Here's the Stumpjumper 29er frameset...

http://www.specialized.com/bc/SBCBkModel.jsp?spid=39217&eid=99


----------



## ncj01 (Jan 13, 2004)

Someone say sliding dropout?










on this baaaaaaad girl...


----------



## Tallsilver1 (Oct 18, 2005)

Gunnar Ruffian


----------



## ruppster (Apr 30, 2008)

I have a Kona Explosif 29 with sliding DO's. I really like the bike, but I have managed to tweak the rear triangle. Anyone else have this issue?


----------



## ShadowsCast (Mar 23, 2008)

ruppster said:


> I have a Kona Explosif 29 with sliding DO's. I really like the bike, but I have managed to tweak the rear triangle. Anyone else have this issue?


What exactly happened to your rear triangle?


----------



## blue78 (Jul 7, 2008)

2007 26" Redline Monocog Flight sliders:


----------



## markf (Jan 17, 2007)

Nater said:


> They don't sell any out-of-the-box SS mountain bikes. The Rockhopper and Stumpjumper 29 models have sliding dropouts for easy conversion to SS, should the buyer wish to do that.
> 
> Here's the Stumpjumper 29er frameset...
> 
> http://www.specialized.com/bc/SBCBkModel.jsp?spid=39217&eid=99


Just got an email today (the shop email anyway) from our Specialized rep and he informed us that they are making a factory SS rockhopper 29 that'll be limited edition/availability and should be available in march. MSRP will be right around $1000. no other detail but he did include a pic that i of course don't have. It looks similar to their $1300 rockhopper 29 but in brown and SS. ask your local shop about it


----------



## ruppster (Apr 30, 2008)

ShadowsCast said:


> What exactly happened to your rear triangle?

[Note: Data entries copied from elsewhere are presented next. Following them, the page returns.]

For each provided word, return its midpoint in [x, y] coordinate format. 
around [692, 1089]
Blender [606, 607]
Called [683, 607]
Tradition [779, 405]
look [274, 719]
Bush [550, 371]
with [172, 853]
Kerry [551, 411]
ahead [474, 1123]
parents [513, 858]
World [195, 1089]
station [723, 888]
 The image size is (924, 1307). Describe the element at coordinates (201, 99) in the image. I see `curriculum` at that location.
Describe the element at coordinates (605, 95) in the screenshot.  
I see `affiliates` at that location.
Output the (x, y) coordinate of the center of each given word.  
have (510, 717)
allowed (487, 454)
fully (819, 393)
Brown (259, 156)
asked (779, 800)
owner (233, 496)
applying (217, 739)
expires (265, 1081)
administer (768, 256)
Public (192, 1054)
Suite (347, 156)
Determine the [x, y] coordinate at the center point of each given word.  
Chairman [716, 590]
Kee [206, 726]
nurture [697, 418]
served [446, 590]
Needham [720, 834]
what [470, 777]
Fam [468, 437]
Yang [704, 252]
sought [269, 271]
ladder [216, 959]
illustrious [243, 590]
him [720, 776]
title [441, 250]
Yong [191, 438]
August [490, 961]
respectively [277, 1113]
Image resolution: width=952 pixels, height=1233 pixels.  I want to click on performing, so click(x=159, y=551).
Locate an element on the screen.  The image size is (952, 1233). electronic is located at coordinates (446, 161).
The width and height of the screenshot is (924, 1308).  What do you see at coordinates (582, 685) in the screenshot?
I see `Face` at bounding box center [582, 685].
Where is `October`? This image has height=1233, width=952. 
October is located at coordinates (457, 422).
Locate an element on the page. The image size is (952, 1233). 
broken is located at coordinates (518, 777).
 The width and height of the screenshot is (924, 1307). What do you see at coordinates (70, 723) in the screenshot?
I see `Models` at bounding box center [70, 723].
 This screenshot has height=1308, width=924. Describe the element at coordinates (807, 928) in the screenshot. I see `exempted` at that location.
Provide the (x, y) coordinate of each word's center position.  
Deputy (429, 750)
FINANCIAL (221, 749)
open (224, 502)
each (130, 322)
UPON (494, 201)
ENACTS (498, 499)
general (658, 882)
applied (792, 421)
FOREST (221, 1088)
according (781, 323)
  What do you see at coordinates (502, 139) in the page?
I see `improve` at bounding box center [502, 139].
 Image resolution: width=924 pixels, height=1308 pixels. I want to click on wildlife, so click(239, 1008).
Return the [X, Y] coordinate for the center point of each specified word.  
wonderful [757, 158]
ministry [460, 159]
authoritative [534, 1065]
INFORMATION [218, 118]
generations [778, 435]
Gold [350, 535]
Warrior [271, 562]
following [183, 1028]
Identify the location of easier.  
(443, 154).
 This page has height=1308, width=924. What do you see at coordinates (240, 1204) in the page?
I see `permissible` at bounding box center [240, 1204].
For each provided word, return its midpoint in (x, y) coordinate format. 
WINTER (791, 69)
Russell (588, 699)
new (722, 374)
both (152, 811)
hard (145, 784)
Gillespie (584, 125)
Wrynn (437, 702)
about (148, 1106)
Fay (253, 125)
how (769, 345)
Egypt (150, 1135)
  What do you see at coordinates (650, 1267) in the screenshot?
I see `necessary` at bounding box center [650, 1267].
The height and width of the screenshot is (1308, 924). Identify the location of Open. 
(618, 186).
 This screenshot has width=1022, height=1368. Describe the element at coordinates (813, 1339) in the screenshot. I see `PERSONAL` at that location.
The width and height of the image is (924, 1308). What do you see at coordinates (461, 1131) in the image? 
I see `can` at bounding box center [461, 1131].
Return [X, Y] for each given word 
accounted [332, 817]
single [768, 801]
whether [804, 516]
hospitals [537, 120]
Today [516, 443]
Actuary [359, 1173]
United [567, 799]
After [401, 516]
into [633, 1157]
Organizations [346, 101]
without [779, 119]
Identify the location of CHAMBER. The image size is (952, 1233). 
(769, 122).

The rear triangle is shifted to the drive side about 1/8-1/4". It is easy to see from behind, the bike tracks funny and the wheel won't center up btween the seatstays and the chainstays at the same time. It has been banged around a bit and raced hard, but no drops or anything. When I take the rear wheel off the rear of the bike seems very flexy, I think it is due to the "strap" used to connect the chainstays to the seat tube. The frame is not cracked (or the paint broken) anywhere, so I'll just straighten the frame with a 2x4 and a piece of string. Sheldon Brown I was just wondering if anyone else has had this problem or if it is just a fluke.


----------